El joven que lava la ropa
A François Luckner se le aparecieron los santos mientras estaba en la escuela el 12 de enero, el día del gran terremoto . Tiene 18 años y una mirada triste, sin brillo, de quien se le han terminado de golpe las lágrimas que una persona tiene para toda la vida. El profesor llamó a clase pero él holgazaneó un poco más en el patio de recreo hasta que a las 16 horas, 53 minutos y 16 segundos la tierra tembló en Puerto Príncipe. "El edificio se movió de un lado a otro durante un tiempo y de repente se desplomó. La mayoría de mis compañeros de clase y amigos quedaron atrapados debajo. Ahora están muertos". François habla despacio, como lo hacía ayer el bombero Joseph Jordany . Parece que cuando la muerte se multiplica tanto en un lugar pequeño como Haití los supervivientes conversan casi en susurros, como si les diera vergüenza de estar vivos.
"Cuando todo terminó salí corriendo. Fui a casa, pero estaba destruida. No hallé a mis padres ni a ninguno de mis seis hermanos. Me asusté mucho. Decidí ir al cuartel de la policía, el que está cerca del palacio. Allí encontré al día siguiente a mi familia que también me buscaba".
François desgrana sus recuerdos con la cabeza gacha y la mirada fija en unos dedos que amasan rítmicamente una ropa enjabonada. Es domingo y mientras la ciudad entera reza en miles de templos improvisados, pues los de hormigón y piedra se vinieron abajo, él aprovecha para hacer la colada. No es sólo un ejercicio de relajación, es, sobre todo, un gesto de normalidad, un grito de protesta en medio de tanta excepcionalidad.
"Vivo desde hace un mes en Camp de Mars en una cabaña construida con plásticos. Mis padres no saben aún qué hacer. Si irnos a Jacmel para empezar allí una nueva vida o quedarnos en Puerto Príncipe. No hago nada durante todo el día. Ya no hay colegio [el Gobierno ha prometido reabrir las escuelas el 15 de marzo pero nadie le cree]. Me despierto a las seis se la mañana y paso la mañana y la tarde en Camp de Mars. Allí huele muy mal porque hay mucha basura tirada en la calle. Nadie sabe lo que va a pasar. A nosotros no nos ha llegado ayuda. No hemos recibido comida ni tiendas de campaña".
Detrás del joven que hace la colada de todas sus pertenencias: tres camisas y un par de calzoncillos, se yerguen los restos de la catedral católica. Se hundió la cúpula y el techo destrozando sus célebres pinturas naïf. El panorama en el centro de Puerto Príncipe es desolador. Un manto de polvo blanco parece flotar en la calle, incluso un domingo cuando las labores de desescombro se toman un descanso. Ayer fue el último día de los tres de luto oficial. Además de polvo blanco en el ambiente hay una tristeza que pesa, que se aferra a los hombros y encorva a la gente. Los oficios han servido para llorar juntos las penas de todos y para que los haitianos vuelvan a entonar himnos religiosos con ritmos paganos. En este país con injusta fama de violento, las personas cantan para sobrevivir, para cargar de energía la paciencia y seguir esperando el milagro que nunca llega.
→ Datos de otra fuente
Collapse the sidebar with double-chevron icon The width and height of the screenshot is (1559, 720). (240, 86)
El joven que lava la ropa no tararea ni mueve los labios. Ni siquiera levanta la vista cuando cerca de él pasa una procesión de mujeres que piden perdón a Dios por sus pecados, que hasta en eso son generosos con una divinidad poco compasiva. François no sonríe. Se quedó sin amigos y sin motivos. "Me gustaría ser mecánico y vivir lejos de Puerto Príncipe. Aquí ya no tengo un futuro".
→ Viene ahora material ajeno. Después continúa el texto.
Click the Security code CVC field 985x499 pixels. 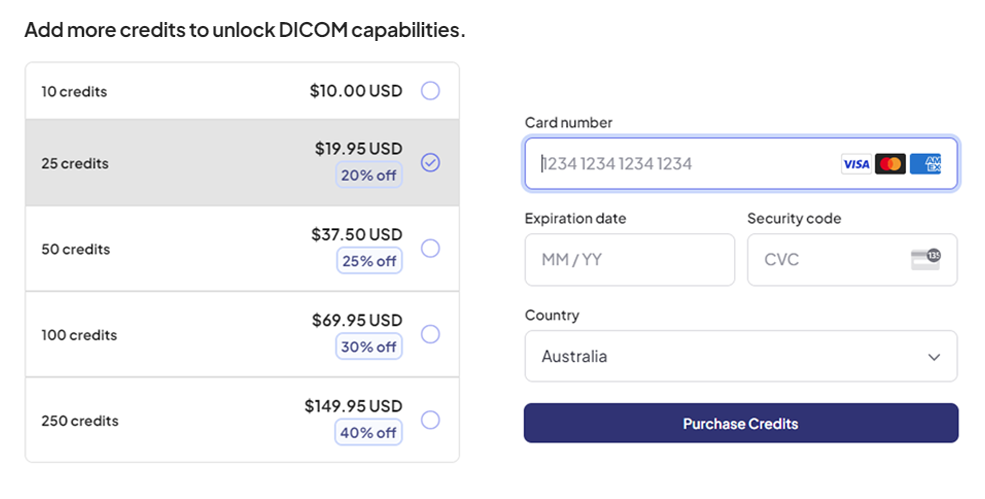click(852, 260)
Ayer debió comenzar el Carnaval. La gran fiesta de Haití en la que decenas de grupos de música compiten por lograr el premio de la mejor canción. Puerto Príncipe tendrá que esperar un año, pues no son fechas para celebrar cuando cientos de cadáveres siguen bajo los escombros, la tierra no deja de temblar y todos saben que los geólogos predicen otro gran terremoto en los próximos días o años. Pero antes de que llegue el nuevo mazazo hay un problema más urgente que nadie puede aplazar: sobrevivir al presente.